* _ОТРЫВОК_:
=====

И разобрали бы, но «начинать войну внутри России? – нельзя было этого взять на себя… Да ведь уже – и сдал он командование Алексееву. И – пылко ответил Львову. И – присягнул Временному правительству.
И – вся Ставка присягнула.
И – разве можно теперь всё это повернуть» (572).
Можно принять от революции корону, но нельзя ей противостоять. Во-первых, страшно. А во-вторых, может еще призовет она великого князя, которого так любит армия и настоящий народ?
Во главе государства видят себя и Родзянко, и Гучков, и Милюков, и более всех выражающий самую суть революции, соблазненный соблазнитель, сверхподвижный и сверхпластичный «артист» Керенский. Пусть не сейчас, пусть после Учредительного собрания, пусть пройдя сквозь череду компромиссов, пусть отдавшись до времени черной работе на менее высоком (но ведь тоже нешуточном) посту. Не может же революция обойти лучшего, а каждый из претендентов мнит себя таковым.
Персонажи меньшего ранга метят всего лишь в министры, как организатор охоты за царем Бубликов, которого после всех его подвигов неблагодарно обошли должностью (280), или генералы, как лихо комбинирующий полковник Половцов, верный ироничному девизу: «Судьба играет человеком, а человек играет на трубе» (251). Да кто же не хочет сделать карьеру – ненавидящий (и глубже многих понимающий) революцию Воротынцев тоже призадумался, получив от Гучкова вызов:
«Воротынцеву, в его разряде командира полка, повышением было бы – получить дивизию и генеральский чин. А – большим повышением? Сразу корпус?.. Или… революция чудит… Или даже Армию потом вскоре? <…>
Головокружительный соблазн. <…>
Какой выбор? Да, конечно, я согласен! Кто может быть не согласен?
А Лечицкий сказал: не время сейчас возвышаться (об этом разговоре – 630 – речь шла выше. – А. Н.).
Но и именно – время! Но и важней всего – управлять событиями сейчас! <…>
Но революция – это событие слишком огромного масштаба, чтоб его безошибочно разглядеть изблизи. И из революций тоже выходили могучие государства, на века» (644).
Воротынцев соблазн преодолевает, но колебания его, в которых главную роль играет не честолюбие (вообще-то нормальное для профессионала качество), а желание принести пользу отечеству, весьма показательны.
Так и соблазняются достойные люди. Шингарёв предельно искренен, когда говорит Струве в канун рокового дня:
«Я лично – ни к какой власти не рвусь, я хочу только, чтобы было хорошо России. Но если наши глаза видят лучше, а их глаза отказали…» (44).
Ободовский, не оставляющий из-за начавшихся потрясений своих чертежей и радующийся, что Дмитриеву удалось сговорить хоть двух рабочих продолжать бронзовые отливки, размышляет:
«Ужасно, что это во время войны! Но чего не простишь революции за её ослепительность! Революция – как эпидемия, она не выбирает момента, не спрашивает нас» (110).

=====

* _ВАША ЗАДАЧА_:
Извлеките дословно из отрывка о соблазнах власти в дни революции фрагмент, который начинается со слов «И – разве можно» и заканчивается словами «мнит себя таковым.».

* _СТРОКИ ДАННЫХ_:
=====

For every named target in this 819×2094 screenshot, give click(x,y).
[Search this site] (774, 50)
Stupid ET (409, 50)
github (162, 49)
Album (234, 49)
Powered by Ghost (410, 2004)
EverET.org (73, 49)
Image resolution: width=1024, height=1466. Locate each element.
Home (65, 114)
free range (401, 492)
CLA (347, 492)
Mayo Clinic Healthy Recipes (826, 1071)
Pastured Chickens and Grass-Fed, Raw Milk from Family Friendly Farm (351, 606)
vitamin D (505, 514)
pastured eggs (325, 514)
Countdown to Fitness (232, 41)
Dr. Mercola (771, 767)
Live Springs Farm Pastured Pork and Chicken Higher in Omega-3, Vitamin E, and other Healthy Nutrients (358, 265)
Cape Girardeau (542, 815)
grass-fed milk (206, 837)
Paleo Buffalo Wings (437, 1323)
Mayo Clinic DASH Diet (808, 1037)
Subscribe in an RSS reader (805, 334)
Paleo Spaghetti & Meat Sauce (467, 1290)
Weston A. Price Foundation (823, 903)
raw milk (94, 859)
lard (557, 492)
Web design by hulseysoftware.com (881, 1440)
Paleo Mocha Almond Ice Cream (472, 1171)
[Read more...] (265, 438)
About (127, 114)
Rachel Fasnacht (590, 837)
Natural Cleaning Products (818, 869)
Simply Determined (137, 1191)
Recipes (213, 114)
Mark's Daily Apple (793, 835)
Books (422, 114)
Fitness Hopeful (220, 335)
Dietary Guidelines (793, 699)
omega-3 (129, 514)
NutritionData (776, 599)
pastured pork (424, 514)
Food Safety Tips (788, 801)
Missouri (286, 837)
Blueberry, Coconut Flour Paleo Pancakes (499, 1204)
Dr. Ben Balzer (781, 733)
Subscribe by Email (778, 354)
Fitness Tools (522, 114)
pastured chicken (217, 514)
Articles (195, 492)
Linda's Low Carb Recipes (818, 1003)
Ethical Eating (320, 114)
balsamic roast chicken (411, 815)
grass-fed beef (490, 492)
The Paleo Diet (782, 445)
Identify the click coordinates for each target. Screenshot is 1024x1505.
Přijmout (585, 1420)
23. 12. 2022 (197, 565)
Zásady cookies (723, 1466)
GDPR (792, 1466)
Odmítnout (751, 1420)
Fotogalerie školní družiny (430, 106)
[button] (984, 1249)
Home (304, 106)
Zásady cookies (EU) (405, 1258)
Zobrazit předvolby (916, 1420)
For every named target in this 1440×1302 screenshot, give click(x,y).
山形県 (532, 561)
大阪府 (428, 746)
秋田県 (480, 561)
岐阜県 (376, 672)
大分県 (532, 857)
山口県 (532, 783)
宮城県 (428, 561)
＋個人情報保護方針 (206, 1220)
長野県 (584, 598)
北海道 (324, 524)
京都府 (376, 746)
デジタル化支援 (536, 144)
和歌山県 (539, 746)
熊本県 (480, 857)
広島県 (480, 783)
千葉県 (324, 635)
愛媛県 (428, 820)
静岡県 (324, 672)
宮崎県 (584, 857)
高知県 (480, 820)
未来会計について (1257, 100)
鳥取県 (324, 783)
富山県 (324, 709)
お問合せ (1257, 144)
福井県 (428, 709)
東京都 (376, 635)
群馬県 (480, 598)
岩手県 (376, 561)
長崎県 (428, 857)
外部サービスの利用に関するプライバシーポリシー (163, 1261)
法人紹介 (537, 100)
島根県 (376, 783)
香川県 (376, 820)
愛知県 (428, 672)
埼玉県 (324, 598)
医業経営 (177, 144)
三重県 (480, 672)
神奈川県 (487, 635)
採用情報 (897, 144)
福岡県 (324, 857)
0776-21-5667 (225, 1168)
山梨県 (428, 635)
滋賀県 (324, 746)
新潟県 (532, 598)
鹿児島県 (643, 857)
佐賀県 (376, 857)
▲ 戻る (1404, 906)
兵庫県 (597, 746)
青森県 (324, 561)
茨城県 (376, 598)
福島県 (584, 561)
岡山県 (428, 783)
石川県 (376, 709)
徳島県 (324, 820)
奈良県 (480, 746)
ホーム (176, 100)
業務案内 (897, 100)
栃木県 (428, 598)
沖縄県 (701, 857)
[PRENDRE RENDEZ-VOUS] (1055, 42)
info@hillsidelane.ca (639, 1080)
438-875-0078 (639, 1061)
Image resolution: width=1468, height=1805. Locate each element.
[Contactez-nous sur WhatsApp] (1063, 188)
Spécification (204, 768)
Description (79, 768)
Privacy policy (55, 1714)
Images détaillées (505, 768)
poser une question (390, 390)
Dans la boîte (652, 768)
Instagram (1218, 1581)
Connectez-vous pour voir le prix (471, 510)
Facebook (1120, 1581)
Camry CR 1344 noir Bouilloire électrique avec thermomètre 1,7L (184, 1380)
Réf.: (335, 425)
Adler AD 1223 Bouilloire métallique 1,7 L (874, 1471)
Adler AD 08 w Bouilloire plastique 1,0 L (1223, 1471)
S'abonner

=====

* _ОТВЕТ К ЗАДАНИЮ_:
И – разве можно теперь всё это повернуть» (572).
Можно принять от революции корону, но нельзя ей противостоять. Во-первых, страшно. А во-вторых, может еще призовет она великого князя, которого так любит армия и настоящий народ?
Во главе государства видят себя и Родзянко, и Гучков, и Милюков, и более всех выражающий самую суть революции, соблазненный соблазнитель, сверхподвижный и сверхпластичный «артист» Керенский. Пусть не сейчас, пусть после Учредительного собрания, пусть пройдя сквозь череду компромиссов, пусть отдавшись до времени черной работе на менее высоком (но ведь тоже нешуточном) посту. Не может же революция обойти лучшего, а каждый из претендентов мнит себя таковым.